De esta manera, él advierte la irrupción de una nueva vida, la vida
según el Espíritu, en la cual, por la fuerza del Señor Resucitado,
experimenta el perdón, la confianza y el consuelo.
Pablo no puede tener esta novedad sólo para sí: la gracia lo empuja a
proclamar la buena nueva del amor y de la reconciliación que Dios
ofrece plenamente a la humanidad en Cristo. Para el Apóstol de los
gentiles, la reconciliación del hombre con Dios, de la que se convirtió
en embajador (cf. 2 Co 5,20), es un don que viene de Cristo.
Esto aparece claramente en el texto de la Segunda Carta a los
Corintios, del que se toma este año el tema de la Semana de Oración por
la Unidad de los Cristianos: «Reconciliación. El amor de Cristo nos
apremia» (cf. 2 Co 5,14-20).
«El amor de Cristo»: no se trata de nuestro amor por Cristo, sino del
amor que Cristo tiene por nosotros. Del mismo modo, la reconciliación a
la que somos urgidos no es simplemente una iniciativa nuestra, sino que
es ante todo la reconciliación que Dios nos ofrece en Cristo.

################

**Tus tareas**
a. Responde estas preguntas sobre el texto:
(i) ¿Qué empuja a Pablo a proclamar la buena nueva?
(ii) ¿De qué se convirtió en embajador el Apóstol de los gentiles?
(iii) ¿Cuál es el tema de este año de la Semana de Oración por la Unidad de los Cristianos?
b. Transcribe sin cambios una parte del texto: empieza en las palabras "Pablo no puede" y para después de "viene de Cristo.".
c. Anota las tres cosas que, según el texto, él experimenta en la vida según el Espíritu.
Las líneas de abajo vienen de otra fuente.

**Información dada**
################

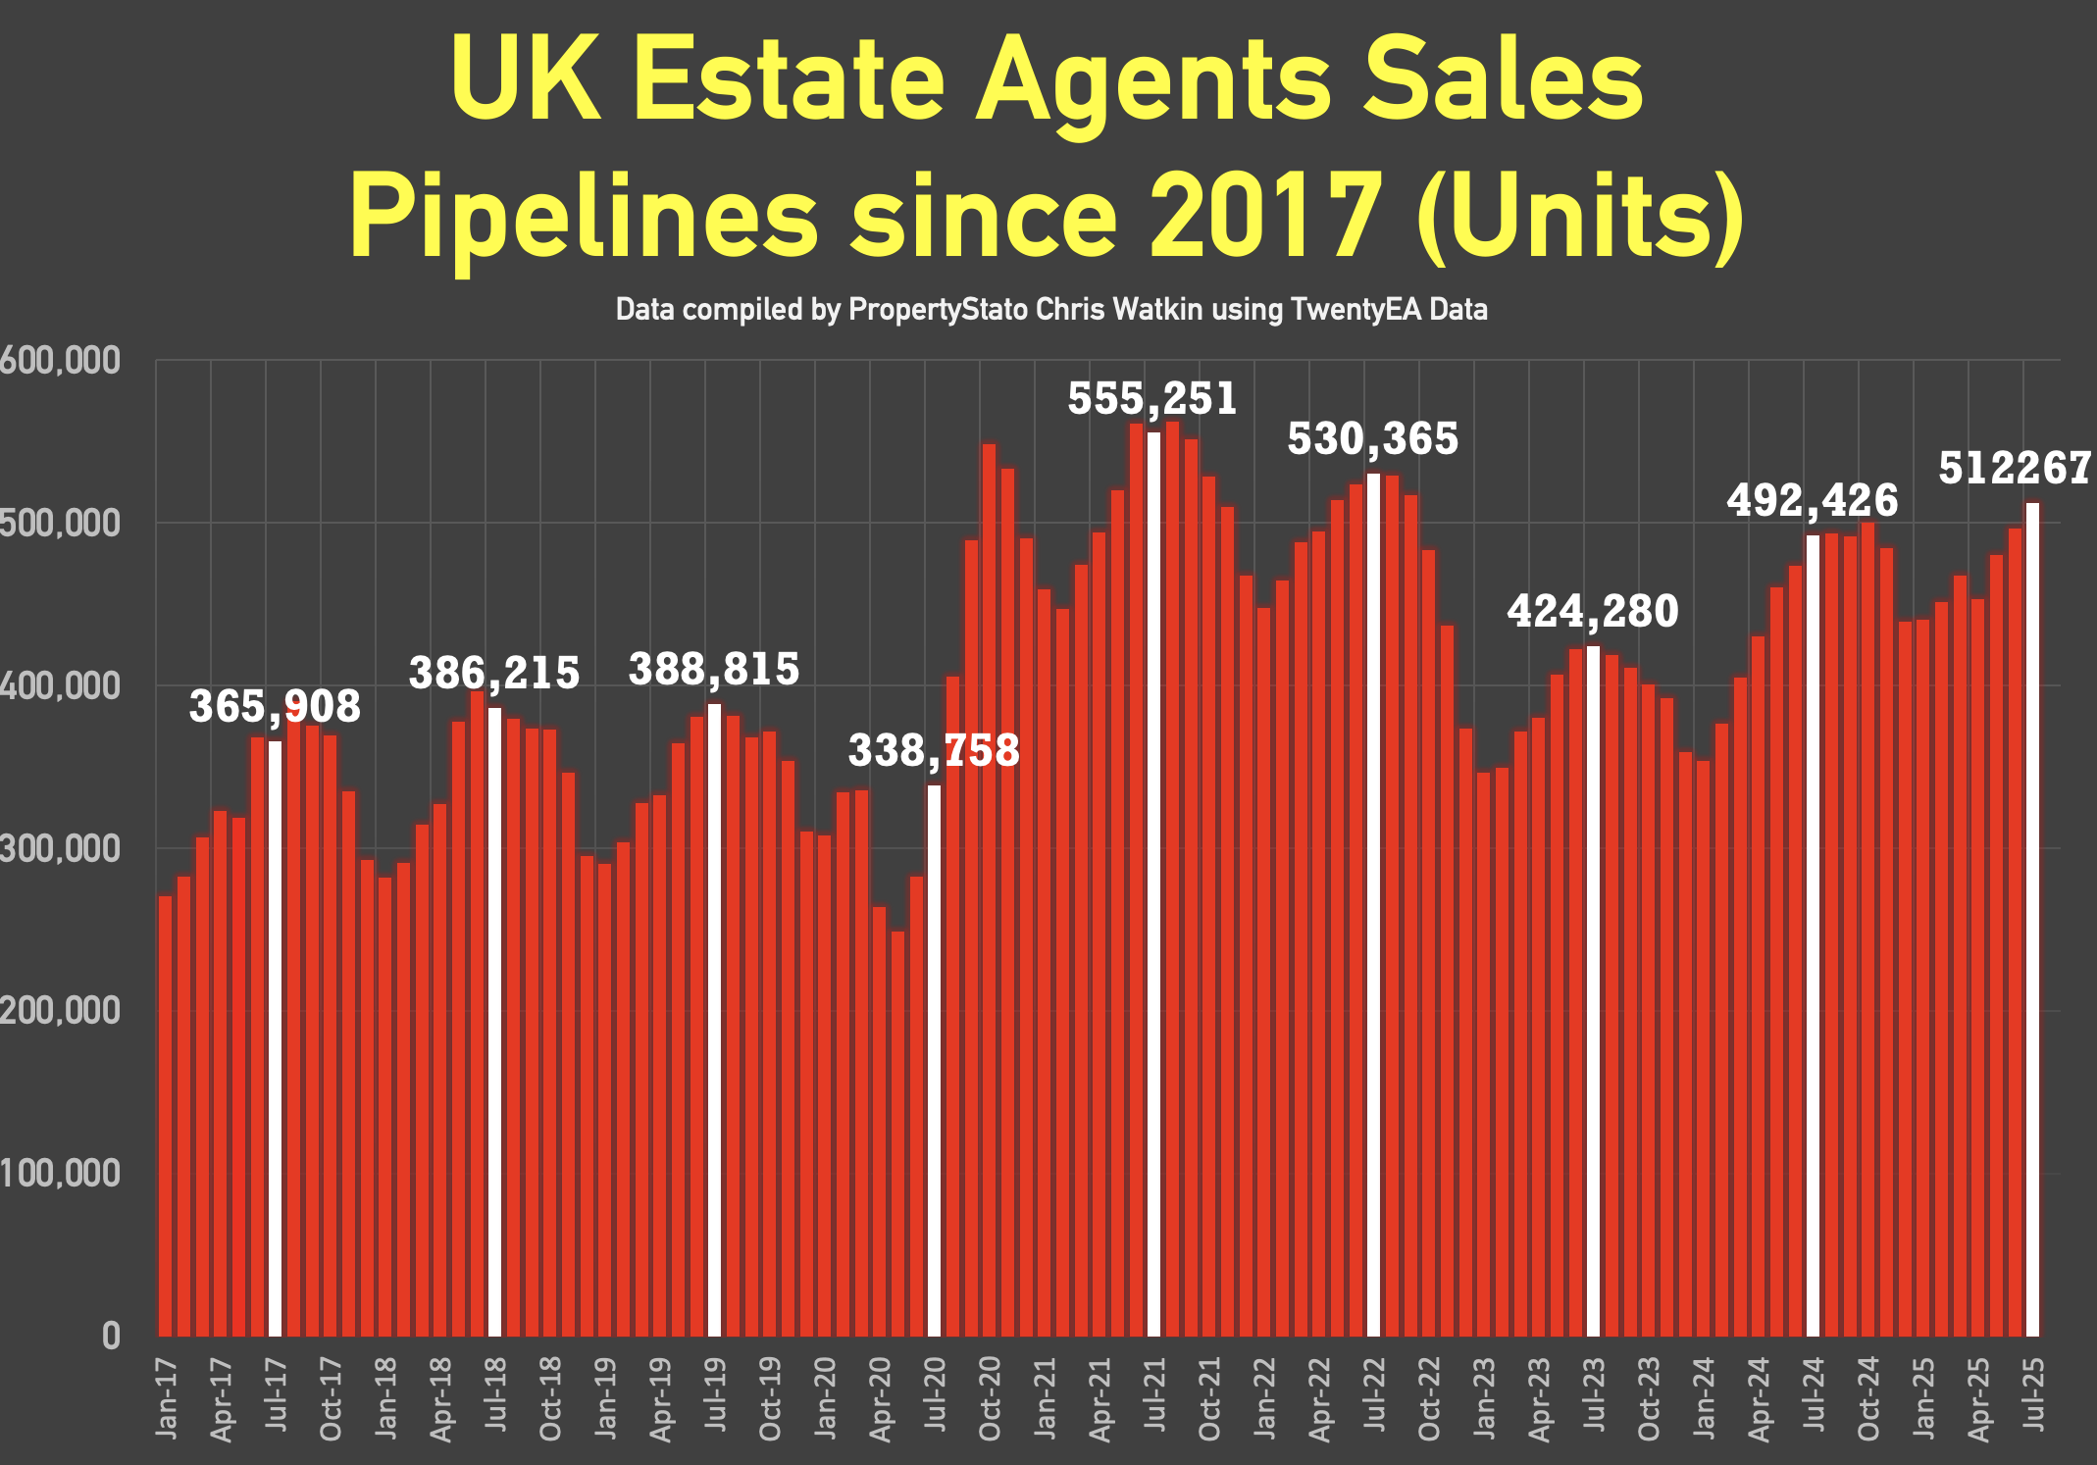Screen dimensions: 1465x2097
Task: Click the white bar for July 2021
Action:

################

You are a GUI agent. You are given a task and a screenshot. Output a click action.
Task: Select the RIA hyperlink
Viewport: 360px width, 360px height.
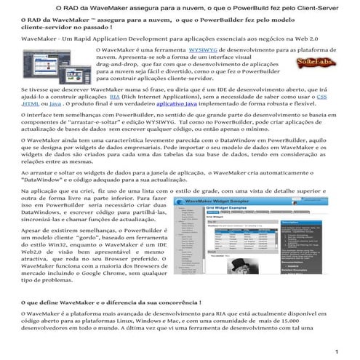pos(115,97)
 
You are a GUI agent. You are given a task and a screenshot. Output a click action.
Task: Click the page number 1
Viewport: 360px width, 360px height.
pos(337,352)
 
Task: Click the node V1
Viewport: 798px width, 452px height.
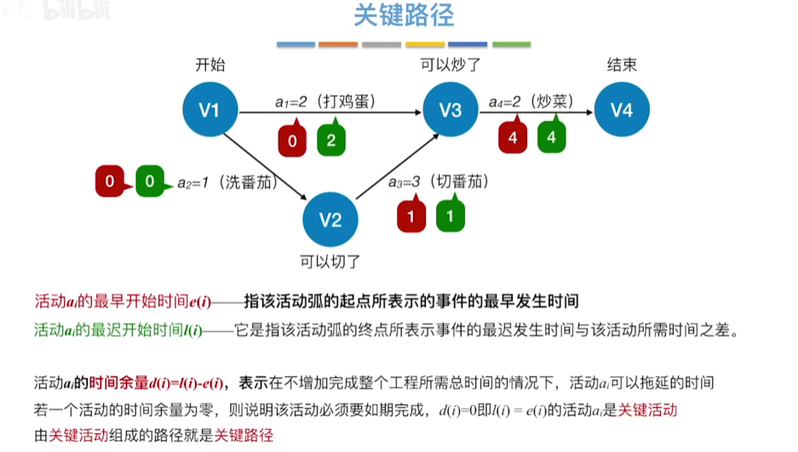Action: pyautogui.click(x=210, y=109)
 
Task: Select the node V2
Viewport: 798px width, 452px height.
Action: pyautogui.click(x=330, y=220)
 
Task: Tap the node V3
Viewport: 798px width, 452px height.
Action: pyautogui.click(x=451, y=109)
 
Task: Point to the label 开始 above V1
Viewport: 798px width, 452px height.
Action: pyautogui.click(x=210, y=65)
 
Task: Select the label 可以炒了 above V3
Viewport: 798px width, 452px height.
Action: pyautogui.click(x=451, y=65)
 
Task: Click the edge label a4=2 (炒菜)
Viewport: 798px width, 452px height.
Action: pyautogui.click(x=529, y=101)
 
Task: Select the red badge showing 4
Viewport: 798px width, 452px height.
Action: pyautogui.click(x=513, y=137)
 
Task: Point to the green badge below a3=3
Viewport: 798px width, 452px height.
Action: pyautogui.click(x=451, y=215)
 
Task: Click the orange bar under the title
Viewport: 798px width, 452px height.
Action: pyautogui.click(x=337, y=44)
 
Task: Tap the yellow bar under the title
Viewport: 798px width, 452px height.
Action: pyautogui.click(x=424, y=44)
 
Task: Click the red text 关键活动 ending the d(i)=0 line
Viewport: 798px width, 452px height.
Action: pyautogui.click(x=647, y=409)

################

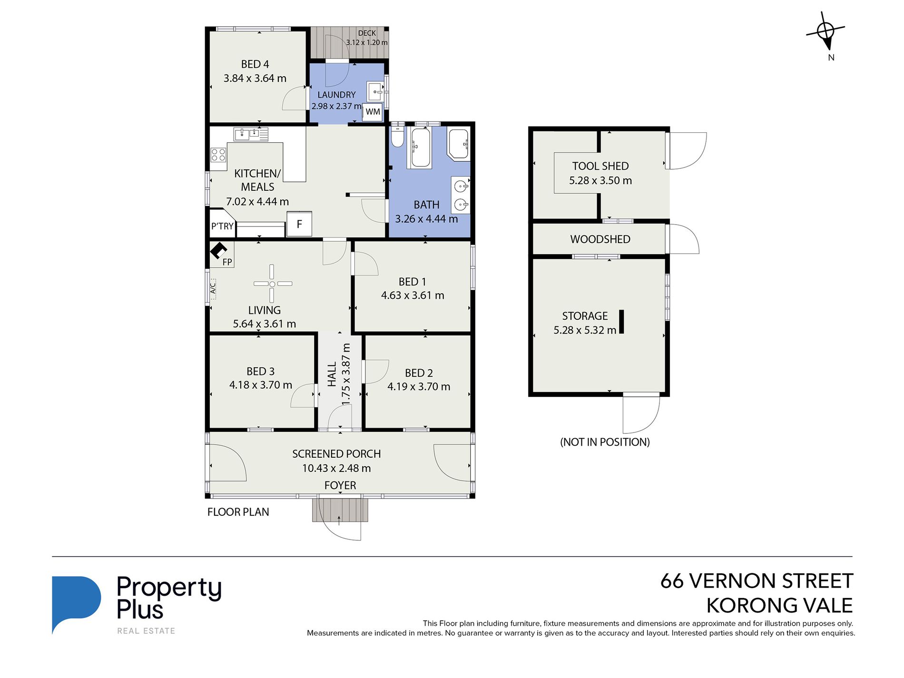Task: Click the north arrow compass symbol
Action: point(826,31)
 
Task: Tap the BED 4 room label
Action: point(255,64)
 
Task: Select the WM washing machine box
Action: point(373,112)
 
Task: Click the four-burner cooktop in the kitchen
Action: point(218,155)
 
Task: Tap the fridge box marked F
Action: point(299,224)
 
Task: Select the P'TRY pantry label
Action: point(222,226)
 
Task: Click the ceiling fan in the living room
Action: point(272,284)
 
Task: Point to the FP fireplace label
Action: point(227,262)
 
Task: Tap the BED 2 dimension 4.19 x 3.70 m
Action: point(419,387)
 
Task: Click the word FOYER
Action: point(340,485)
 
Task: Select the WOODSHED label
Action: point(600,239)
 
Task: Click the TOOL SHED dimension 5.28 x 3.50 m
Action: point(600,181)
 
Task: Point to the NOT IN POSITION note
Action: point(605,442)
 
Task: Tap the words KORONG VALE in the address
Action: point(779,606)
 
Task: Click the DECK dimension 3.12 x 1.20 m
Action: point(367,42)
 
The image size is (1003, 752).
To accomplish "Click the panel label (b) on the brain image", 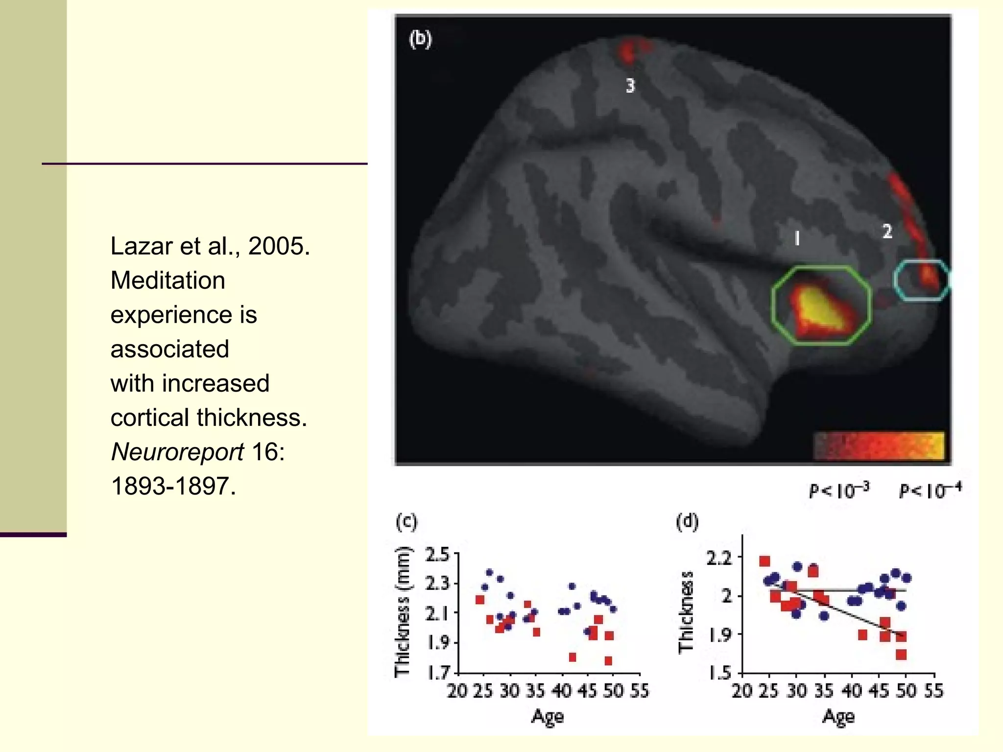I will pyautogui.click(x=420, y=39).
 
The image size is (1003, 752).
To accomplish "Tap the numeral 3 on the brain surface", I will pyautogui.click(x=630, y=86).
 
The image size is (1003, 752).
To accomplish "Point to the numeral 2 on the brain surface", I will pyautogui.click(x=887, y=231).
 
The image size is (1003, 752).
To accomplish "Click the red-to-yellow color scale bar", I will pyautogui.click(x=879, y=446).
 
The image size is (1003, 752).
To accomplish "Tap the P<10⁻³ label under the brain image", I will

################

**Respuestas**
a.
(i) La gracia.
(ii) De la reconciliación del hombre con Dios.
(iii) «Reconciliación. El amor de Cristo nos apremia».

b.
Pablo no puede tener esta novedad sólo para sí: la gracia lo empuja a
proclamar la buena nueva del amor y de la reconciliación que Dios
ofrece plenamente a la humanidad en Cristo. Para el Apóstol de los
gentiles, la reconciliación del hombre con Dios, de la que se convirtió
en embajador (cf. 2 Co 5,20), es un don que viene de Cristo.

c. El perdón, la confianza y el consuelo.